EXTRAIT CHOISI:
#####

L’auteur est bachelier en Science politique et philosophie – UdeM
Le débat sur le troisième reliant Québec et Lévis qui revient dans l’espace public nous révèle des chiffres astronomiques. On parle ici d’un colossal tunnel dont les coûts s’élèveraient à 10 milliards de dollars selon les estimations. Or, il n’y a pas besoin d’être un travailleur de la construction pour savoir que les dépassements de coûts sur de pareils chantiers sont la norme. Il y a donc ici beaucoup d’argent qui devrait faire l’objet d’une réflexion publique sérieuse. Si le gouvernement est déterminé à mettre de l’avant cet immense projet, il devra s’assurer qu’il ne devienne pas un énième éléphant blanc qui pourrait éroder la confiance de la population à son endroit.
Bien sûr, toute nation doit faire preuve d’ambition et d’audace pour savoir faire sa place dans le monde de demain. Cela dit, qu’on soit en faveur ou non avec le troisième lien, une chose est sûre, c’est qu’il n’est pas un besoin vital pour la région. Pourtant, nous sommes prêts à débloquer un pan important des finances publiques pour ce projet alors que bien d’autres choses auraient besoin, et ce depuis longtemps, d’investissements d’une telle ampleur. Je me permets d’en nommer trois, qui ont toutes un lien entre elles.

#####

CONSIGNES:
**a)** D'après le texte sur le troisième lien entre Québec et Lévis, à combien s'élèveraient les coûts du tunnel selon les estimations ?
**b)** Poursuivez le texte sur le troisième lien entre Québec et Lévis à partir de sa dernière phrase.

#####

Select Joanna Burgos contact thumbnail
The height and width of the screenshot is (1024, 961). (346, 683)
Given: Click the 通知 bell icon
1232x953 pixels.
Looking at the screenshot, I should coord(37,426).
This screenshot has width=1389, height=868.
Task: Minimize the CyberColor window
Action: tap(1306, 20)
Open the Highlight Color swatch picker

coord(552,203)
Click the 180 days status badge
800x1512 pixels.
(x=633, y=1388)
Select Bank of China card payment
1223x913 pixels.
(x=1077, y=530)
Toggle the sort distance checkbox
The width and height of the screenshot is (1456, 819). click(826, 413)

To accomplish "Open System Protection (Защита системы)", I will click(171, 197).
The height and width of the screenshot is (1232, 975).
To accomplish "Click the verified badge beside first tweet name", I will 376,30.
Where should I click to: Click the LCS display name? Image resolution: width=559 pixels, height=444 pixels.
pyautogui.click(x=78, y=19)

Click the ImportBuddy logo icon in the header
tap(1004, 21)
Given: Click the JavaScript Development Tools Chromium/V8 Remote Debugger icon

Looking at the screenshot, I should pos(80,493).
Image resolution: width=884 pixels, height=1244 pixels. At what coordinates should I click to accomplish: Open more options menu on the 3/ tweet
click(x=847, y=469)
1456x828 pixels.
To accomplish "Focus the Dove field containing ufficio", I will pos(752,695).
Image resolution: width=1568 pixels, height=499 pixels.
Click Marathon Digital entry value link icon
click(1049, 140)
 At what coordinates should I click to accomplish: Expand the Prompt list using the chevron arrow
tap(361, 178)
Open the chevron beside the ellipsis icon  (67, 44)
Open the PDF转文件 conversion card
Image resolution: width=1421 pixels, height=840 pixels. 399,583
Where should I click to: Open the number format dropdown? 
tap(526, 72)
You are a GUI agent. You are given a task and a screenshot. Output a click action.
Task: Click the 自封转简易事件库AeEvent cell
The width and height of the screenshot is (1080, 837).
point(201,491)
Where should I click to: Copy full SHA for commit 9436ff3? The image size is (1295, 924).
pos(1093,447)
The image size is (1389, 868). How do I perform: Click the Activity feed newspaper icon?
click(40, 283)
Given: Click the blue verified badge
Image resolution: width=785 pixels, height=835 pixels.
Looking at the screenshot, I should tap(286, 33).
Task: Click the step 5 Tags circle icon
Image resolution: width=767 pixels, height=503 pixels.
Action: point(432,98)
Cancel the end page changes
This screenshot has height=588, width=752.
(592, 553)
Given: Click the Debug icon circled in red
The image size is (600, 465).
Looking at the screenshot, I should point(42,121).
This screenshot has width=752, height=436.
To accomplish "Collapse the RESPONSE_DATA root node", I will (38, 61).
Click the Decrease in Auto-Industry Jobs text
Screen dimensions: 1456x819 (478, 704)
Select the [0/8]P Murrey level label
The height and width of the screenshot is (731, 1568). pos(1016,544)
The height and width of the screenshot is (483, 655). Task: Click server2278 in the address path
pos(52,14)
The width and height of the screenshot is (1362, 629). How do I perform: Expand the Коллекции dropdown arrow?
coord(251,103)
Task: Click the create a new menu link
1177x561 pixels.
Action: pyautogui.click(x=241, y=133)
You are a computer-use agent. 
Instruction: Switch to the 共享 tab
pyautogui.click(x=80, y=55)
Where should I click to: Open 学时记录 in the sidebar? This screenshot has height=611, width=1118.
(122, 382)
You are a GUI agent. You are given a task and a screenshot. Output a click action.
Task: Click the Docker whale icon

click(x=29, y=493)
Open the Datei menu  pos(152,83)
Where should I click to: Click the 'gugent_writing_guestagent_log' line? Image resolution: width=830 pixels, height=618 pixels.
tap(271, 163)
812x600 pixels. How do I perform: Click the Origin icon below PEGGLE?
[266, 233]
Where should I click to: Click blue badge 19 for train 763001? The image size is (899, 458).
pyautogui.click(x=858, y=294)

#####

RÉPONSES:
**a)** À 10 milliards de dollars.

**b)**
D’abord, parlons de l’état lamentable de notre gestion du patrimoine. La défiguration éhontée de celui-ci se fait depuis nombre d’années par des rénovateurs peu astucieux et des propriétaires pris de la fièvre de la table rase. Partout au Québec, nos églises, maisons ancestrales et anciens édifices en tout genre sont la proie du rouleau compresseur de la nouveauté. Il faut du neuf, il faut progresser! Tel est le mot d’ordre qui anime l’esprit du temps. On ajoute à cela que nous manquerions collectivement d’argent afin de bien entretenir notre patrimoine, que nous ne pouvons nous permettre ce « luxe » que lorsqu’il possède un potentiel touristique. Pourtant, le patrimoine n’est pas qu’une vieillerie bonne pour le remplacement par des tours à logement. Il témoigne d’une origine, d’une manière d’habiter le monde et d’une volonté de progresser dans la continuité.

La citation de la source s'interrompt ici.